Common backup solutions

Common backup solutions

Capacity, reliability, extensibility, speed, and cost are the issues driving your backup plan. If you understand how these issues affect your organization, you’ll be on track to select an appropriate backup solution. Some of the most commonly used backup solutions include the following:

? Tape drives Tape drives are the most common backup devices. Tape drives use magnetic tape cartridges to store data. Magnetic tapes are relatively inexpensive but aren’t highly reliable. Tapes can break or stretch. They can also lose information over time. The average capacity of tape cartridges ranges from 24 gigabytes (GB) to 160 GB. Compared with other backup solutions, tape drives are slow. Still, the selling point is the low cost.

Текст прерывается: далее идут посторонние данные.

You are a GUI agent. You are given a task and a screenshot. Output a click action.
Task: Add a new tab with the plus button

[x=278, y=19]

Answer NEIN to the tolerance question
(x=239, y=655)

? Digital audio tape (DAT) drives DAT drives are quickly replacing standard tape drives as the preferred backup devices. Many DAT formats are available. The most commonly used formats are Digital Linear Tape (DLT) and Super DLT (SDLT). With SDLT 320 and 600, tapes have a capacity of either 160 GB or 300 GB uncompressed (320 GB or 600 GB compressed). Large organizations might want to look at Linear Tape Open (LTO) tape technologies. LTO-3, LTO-4, and LTO-5 tapes have uncompressed capacity of 400 GB, 800 GB, and 1500 GB, respectively (and compressed capacity of twice that).

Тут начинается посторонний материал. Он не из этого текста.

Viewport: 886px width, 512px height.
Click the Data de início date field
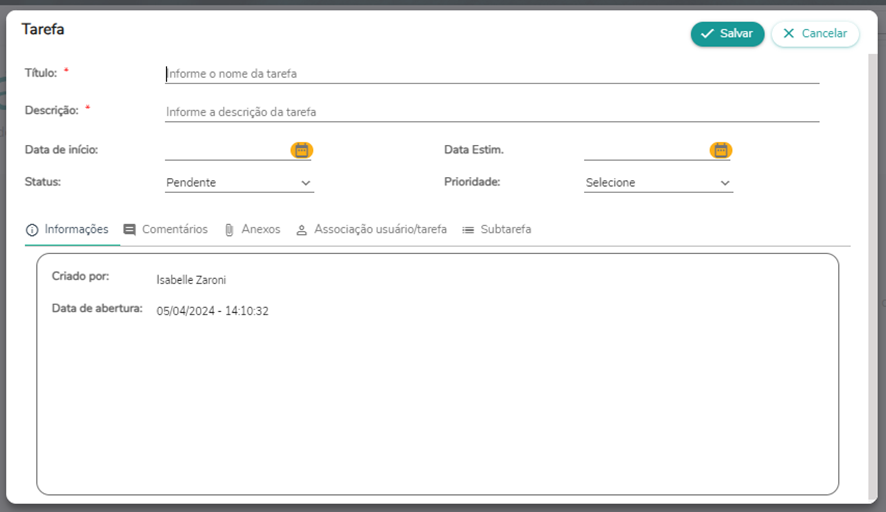point(226,150)
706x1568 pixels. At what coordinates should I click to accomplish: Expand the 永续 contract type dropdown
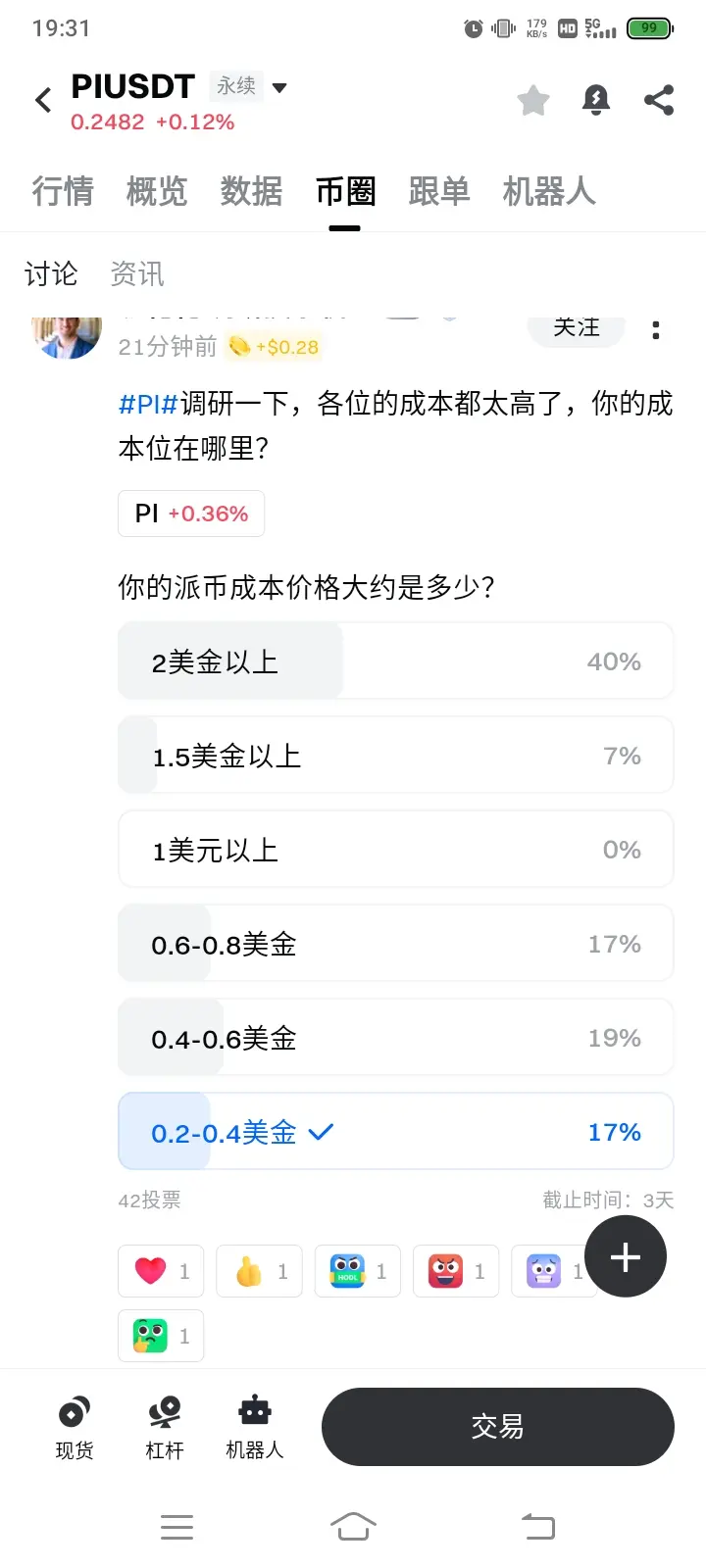tap(279, 87)
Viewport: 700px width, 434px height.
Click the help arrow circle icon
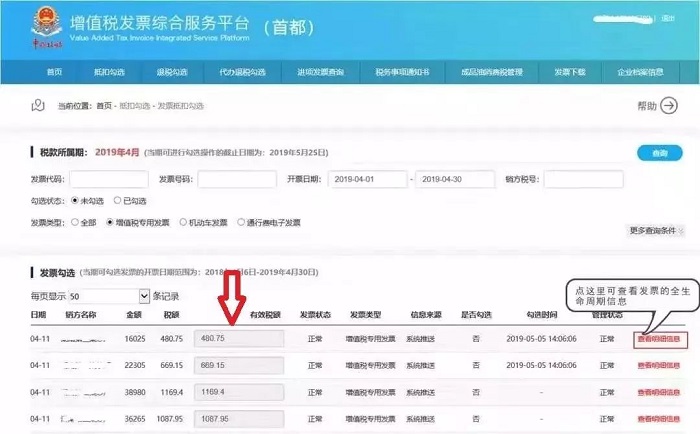pyautogui.click(x=669, y=106)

? Autoloader tape systems Autoloader tape systems use a magazine of tapes to create extended backup volumes capable of meeting an enterprise’s high-capacity needs. With an autoloader system, tapes within the magazine are automatically changed as necessary during the backup or recovery process. Most autoloader tape systems use DAT tapes formatted for DLT, SDLT, or LTO. Typical DLT drives can record up to 45 GB per hour, and you can improve that speed by purchasing a tape library system with multiple drives. In this way, you can record on multiple tapes simultaneously. In contrast, most SDLT and LTO drives record over 100 GB per hour, and by using multiple drives in a system you can record hundreds of GB per hour. An example enterprise solution uses 16 LTO drives to achieve data-transfer rates of more than 13.8 terabytes (TB) per hour and can store up to 500 tapes, for a total storage capacity of more than 800 TB.

? Disk drives Disk drives provide one of the fastest ways to back up and restore files. With disk drives, you can often accomplish in minutes what takes a tape drive hours. When business needs mandate a speedy recovery, nothing beats a disk drive. The drawback to disk drives is a relatively high cost compared to tapes (though you’d also need to compare the initial hardware investment).

? Disk-based backup systems Disk-based backup systems provide complete backup and restore solutions by using large arrays of disks to achieve high performance. High reliability can be achieved when you use redundant array of independent disks (RAID) to build in redundancy and fault tolerance. Typical disk-based backup systems use virtual library technology so that Windows perceives them as autoloader tape library systems, which makes them easier to work with. An example enterprise solution has 128 virtual drives and 16 virtual libraries per node for total storage of up to 7.5 TB per node. When fully scaled, this enterprise solution can store up to 640 TB and transfer up to 17.2 TB per hour.

NOTE Disks and disk-based backup systems can be used between the servers you are backing up and an enterprise autoloader. Servers are backed up to disk first (because this is very fast compared to tape) and later backed up to an enterprise autoloader. having data on tapes also makes it easier to rotate backup sets to off-site storage. That said, tape backups are increasingly being replaced with disk backups. If you back up to disk arrays, you can move data off site by replicating the data to a secondary array at an alternative data center and that data center can be in your private cloud or a third-party service’s cloud.

Before you can use a backup device, you must install it. When you install backup devices other than standard tape and DAT drives, you need to tell the operating system about the controller card and drivers that the backup device uses.